そんなことを思いながら、俺は気を利かせて琴葉に提案する。
「時間あるし、映画でも観にいくか? どうせ中野のやつ、一緒にどっか行くとかしてないんだろ?」
「ひよ姉と映画行くことなんかないし、若宮と行くのも嫌。若宮は私とデートしたいのかもだけど」
「デートじゃねえよ。あと俺のこと若宮って言うのやめろ。じゃあ、今から俺ん家来るか?」
そう告げると琴葉が一瞬、小さく目を見開く。その仕草を俺は見逃さなかった。
どうやら、最初から家に行ってみたかったらしい。
でもなぜに?
……まあでも、行き先が決まったならそれでいい。今日はどうせ、もともと外出する予定もなかったしな。暑いし、家で勉強して過ごすことにしよう。
「言っておくけど俺ん家はそんないい場所じゃないからな。普通のマンション、築15年の賃貸。ちなみに3LDK」
「間取りとか聞いてないし」
「家には母親が一匹いる。人見知りだけどちゃんとしつけてるから噛んだりはしないぞ」
「噛んだりって犬じゃないんだし……あのさ」
「ん?」
なぜか琴葉が顔を赤らめ、モジモジしている。
「その、若宮の家って参考書とかあったりする……?」
「ん、あるけど。それ、ひよ姉から聞いたのか?」
「ひ、ひよ姉言うな!」
「いや、琴葉がひよ姉って言ってるから」
「それは私しか言っちゃいけないのっ!!」
「商標登録でもしてんのかよ」
「ひよ姉って呼ぶのは、とも姉にも禁止してるんだから」
「そりゃひよ姉はとも姉にとっちゃ妹だからな」
姉なのに妹に向かって「ひよ姉」って言うには、少なくとも時空を超えないといけない。まあ、朋絵さんならニッコリと普通に呼んでそうだけど。精神的には中野のほうが上そうだしな。勤労者だし。

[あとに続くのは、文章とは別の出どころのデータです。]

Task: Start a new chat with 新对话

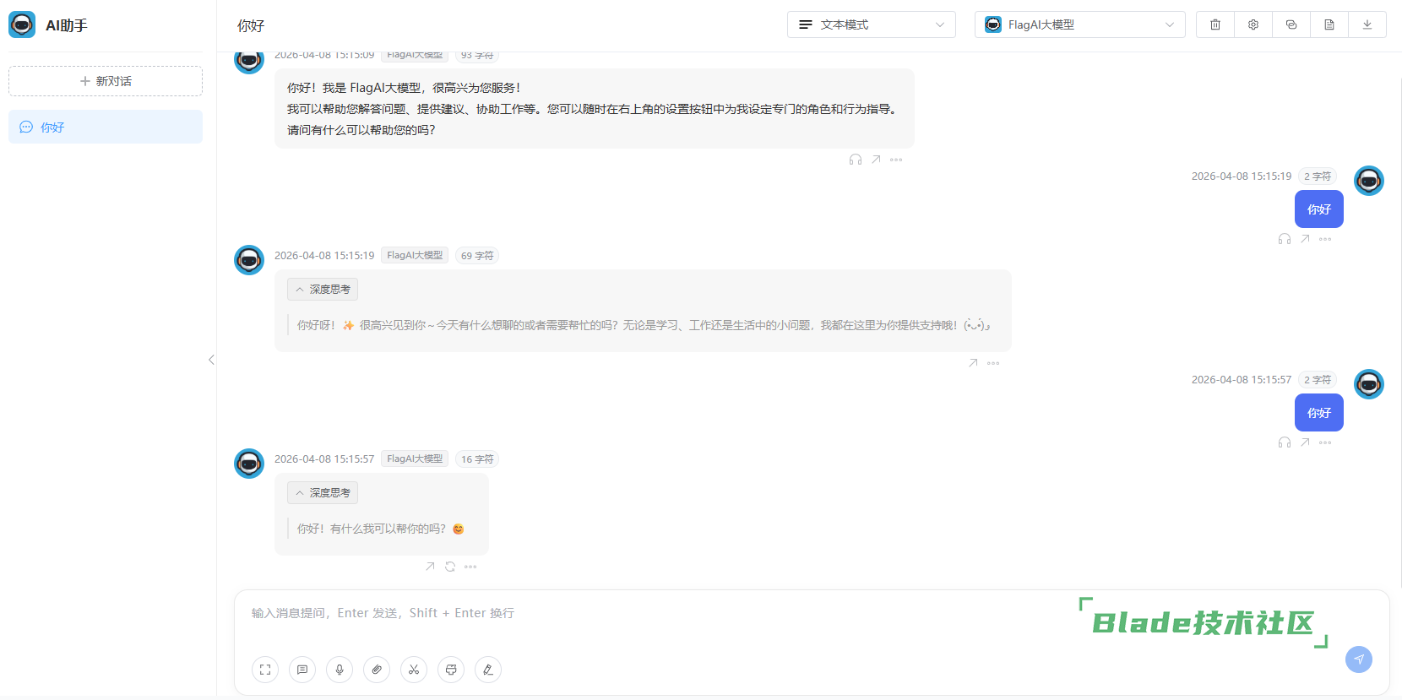Action: point(106,81)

「まあともかく、俺の部屋に参考書があるっての、中野から聞いたのか」
「あるというか、あるんじゃないかしらって」
中野の推測は正しい。正しいのでなにも言い返せず、俺はやれやれと肩を下ろす。
そして、そんな俺の様子を見て、琴葉が途切れそうな小さな声で尋ねた。